Wednesday, April 18, 2012

turning point

Ahh! I finally got to the turning point. I am no longer sad.

 

It happened unexpectedly. Sunday I went out to run the Presidio 10 in SF and set another PR (running 10 miles with an 8:59 minute mile pace) and then met up with my brother and my parents for my mom's birthday lunch. The sun was out and we were all smiling. After having delicious sushi and bopping around Japantown for the annual Cherry Blossom Festival eating street food and listening to live bands, a sudden thought popped in my head- life isn't so bad. It had been a while since I felt that way. I was pleasantly surprised when this thought continued to linger faintly on my mind.
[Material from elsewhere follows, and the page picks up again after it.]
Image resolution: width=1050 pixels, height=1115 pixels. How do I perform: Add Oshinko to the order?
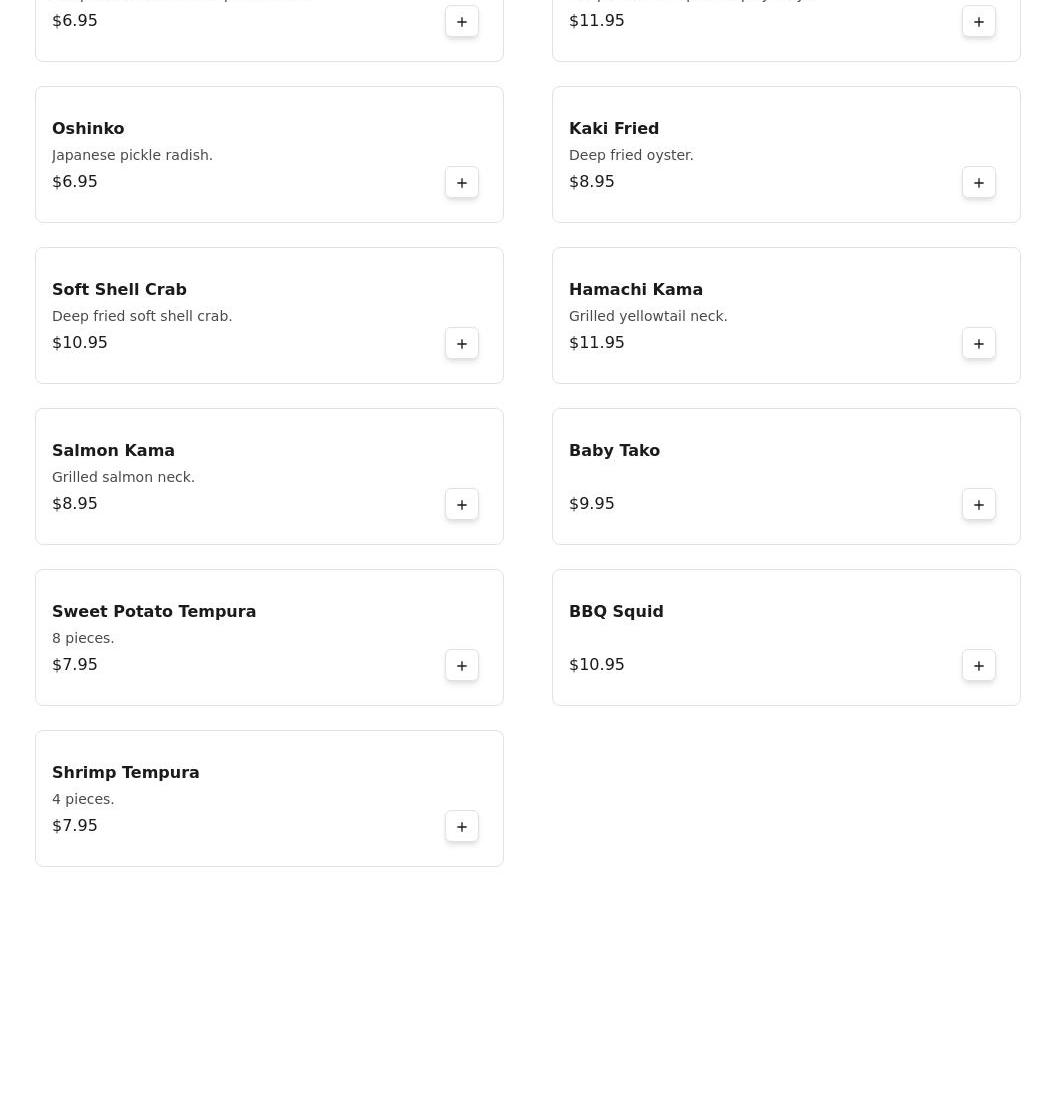point(462,183)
Later that day, a live band did a cover of Michael Jackson's Billie Jean and my dad started dancing in public for the first time. I laughed and smiled and let the sun beam down on me. I felt gay and joyful.
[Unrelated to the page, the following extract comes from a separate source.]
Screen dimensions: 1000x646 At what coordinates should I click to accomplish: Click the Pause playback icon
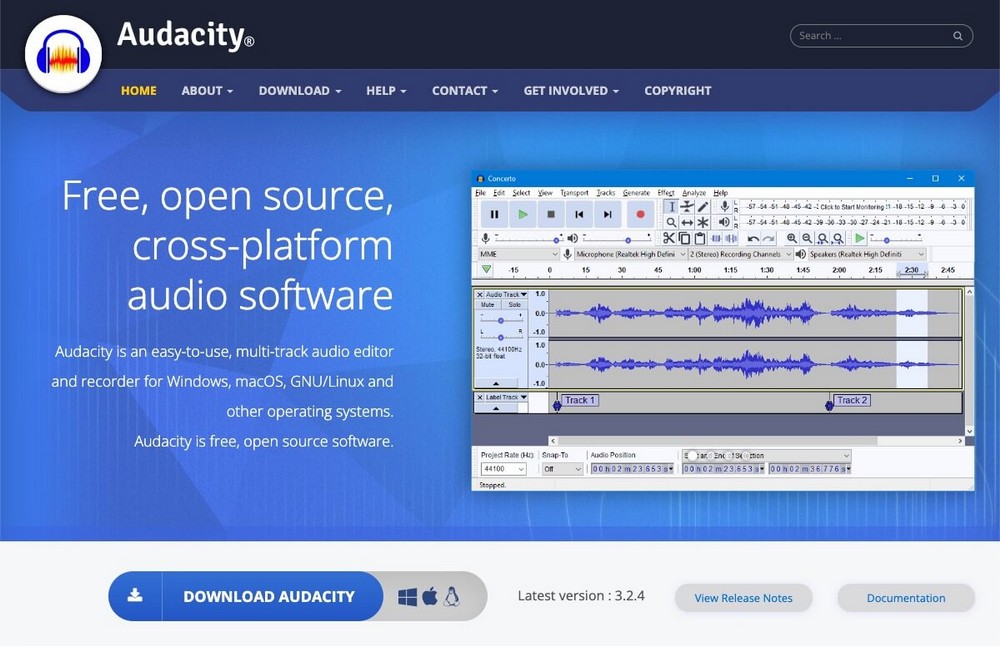pos(494,213)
After my parents left, I continued to shop around the Mission District and picked up a few used books at Dog Eared Books and a pair of beautiful tan-colored suede stiletto sandals from Buffalo Exchange that I'll probably never wear but will look good on my feet whenever I feel like trying them on. I also picked up a few antique items (a picture clip, a few buttons, a novelty matchbox) and a pretty new pipe for my herbal remedies. Is it just me? Or are all mannequin bodies really really hot? Damn these mannequins are banging.



.

Although it was a Sunday, I refused to let the doom of Monday loom over my head to ruin my fun day in the city. And surprisingly, it worked. I chased away the misery with the power of my mind. I couldn't tell if it was retail therapy or just being in my hometown that caused me to feel happiness, but whatever it was, it worked. I hadn't felt that light in months.



****

Monday came around and I went to work. It was peaceful and uneventful, and in my world, that is the best thing I can ask for. No drama, no craziness, just peace and quiet.
And then it was Tuesday. Yesterday. I had a cup of noodles for lunch because I'm trying to budget my money until the next payday and I felt like going out to get some air and work off the heaviness of the noodles. So I hopped on my bike and went for a little ride on my lunch at work. As I rode along the river, I again felt the sun beaming down on me and I realized that I am happy. I realized that this is who I am. Smiling and happy and full of gratitude- darkness is not me. I am the light. I am the sun. I am happy and this is who I really am. As I rode around the river and around town, I remembered my darker days in years past, and thought about all that I have overcome. I look at my life now and all the blessings I have, and the goals I have accomplished, and all the things that I still want to aspire towards. Sure, I may lose a few battles along the way. But the war is not lost. I will still keep on fighting and this fight is still not over yet. I am a winner because I am still alive. And as long as I keep living, I will keep winning. Funny how a mid-day bike ride made me think of all that finally. No matter- my turning point has finally come.